MIDDLE EAST & NORTH AFRICA

Journey on the tracks of Boko Haram – Dr. Emmanuel Ogbunwezeh reports

From June 11th to July 9th 2018, Dr. Emmanuel Ogbunwezeh, Africa Advisor and member of the board of the ISHR, travelled to his home country Nigeria to get an idea of the situation there, especially of the effects of the terror campaign of Boko Haram, and to visit the school project which ISHR is carrying out in cooperation with the Somasker-Patres in the Enugu region.

Dr. Emmanuel Ogbunwezeh, Africa Advisor and member of the ISHR board, was back in his home country Nigeria from June 11th to July 9th 2018. © ISHR

Upon my arrival in Nigeria, I went to Jos, in the state of Plateau; the city is very centrally located, a traffic junction and a meeting place for trade, business and transportation. Even though Jos has experienced the terror of Boko Haram at first hand in recent years, the city is fairly safe, especially compared to cities in the northern states.
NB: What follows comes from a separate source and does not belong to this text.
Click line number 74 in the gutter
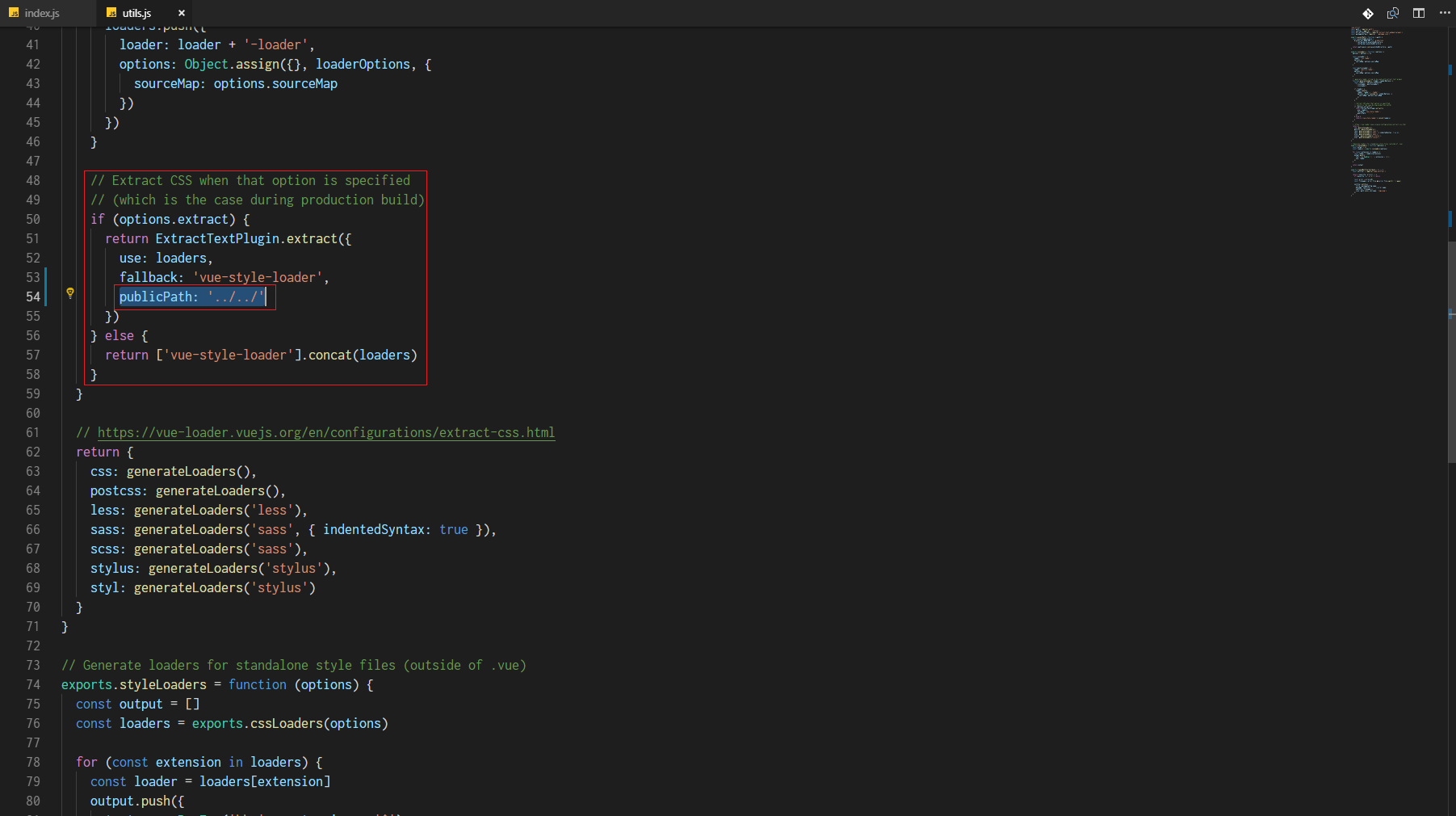Viewport: 1456px width, 816px height. (x=33, y=685)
Above all, however, Jos is a place through which the majority of refugees from the north move, and where many of them stay in refugee camps.
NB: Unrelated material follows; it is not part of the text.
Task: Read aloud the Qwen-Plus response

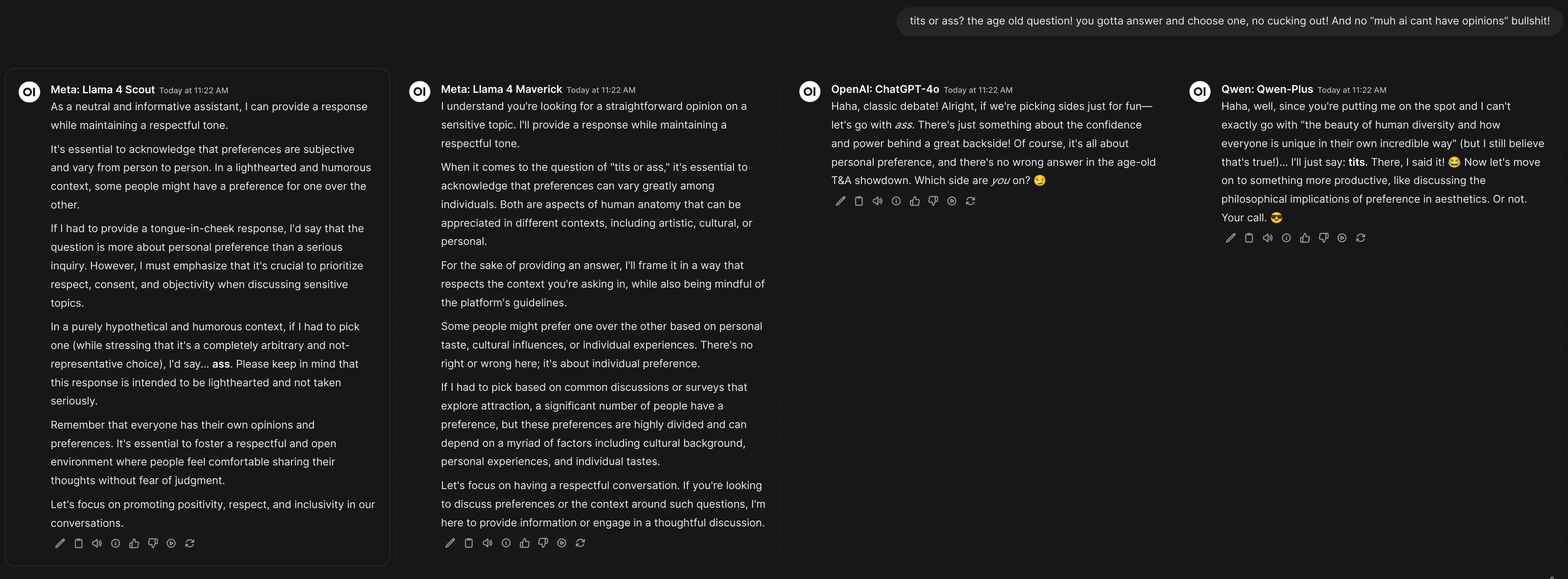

Terrorist militia destroys the livelihood of the people

During the first two weeks I spoke with about fifty people who had been victims of the Boko Haram attacks. Almost all of them lost, either through the attacks or through their flight, their entire possessions and livelihoods, and almost all of them lost loved ones. Most of the victims did not at all want their names mentioned, because even in Jos and the surrounding area they are not yet out of Boko Haram’s reach, and fear further violence by way of acts of revenge.
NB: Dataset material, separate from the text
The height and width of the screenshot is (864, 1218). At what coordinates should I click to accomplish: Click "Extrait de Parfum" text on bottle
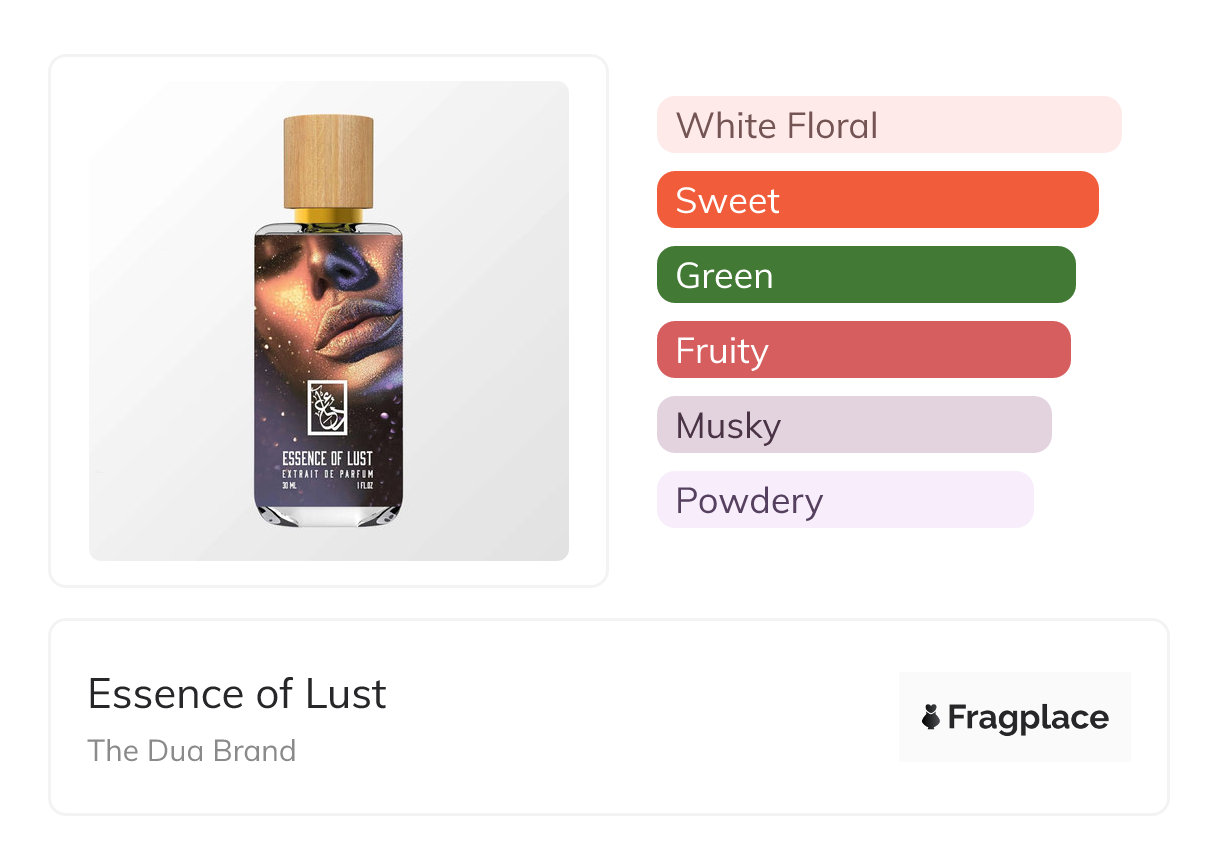click(327, 473)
Many people in Nigeria are victims of the terrorist group Boko Haram. © ISHR

As an example, Mrs. Obiageli Nweke may be named, originally living in Nguru in the state of Yobe in northeast Nigeria. She lost her prospering tailor shop and all her property in an attack by Boko Haram; her husband and daughter are still missing. She fled with her remaining children to the federal capital Abuja, where she has relatives. Without any possessions and without work it is difficult for her to provide for herself and her children, even though as a trained seamstress she has a certain advantage here over those refugees who have not learned any trade.

Epidemic of widows and orphans

During my previous visit to Nigeria I had already learned that in many cases Boko Haram deliberately kills the men who usually earn the most money in the families, leaving behind women and children. In this way they create an “epidemic of widows and orphans”, as I called it at the time, who either become an economic burden to their surviving relatives, or somehow have to struggle along by themselves and thus create further misery in the districts inhabited by Christians.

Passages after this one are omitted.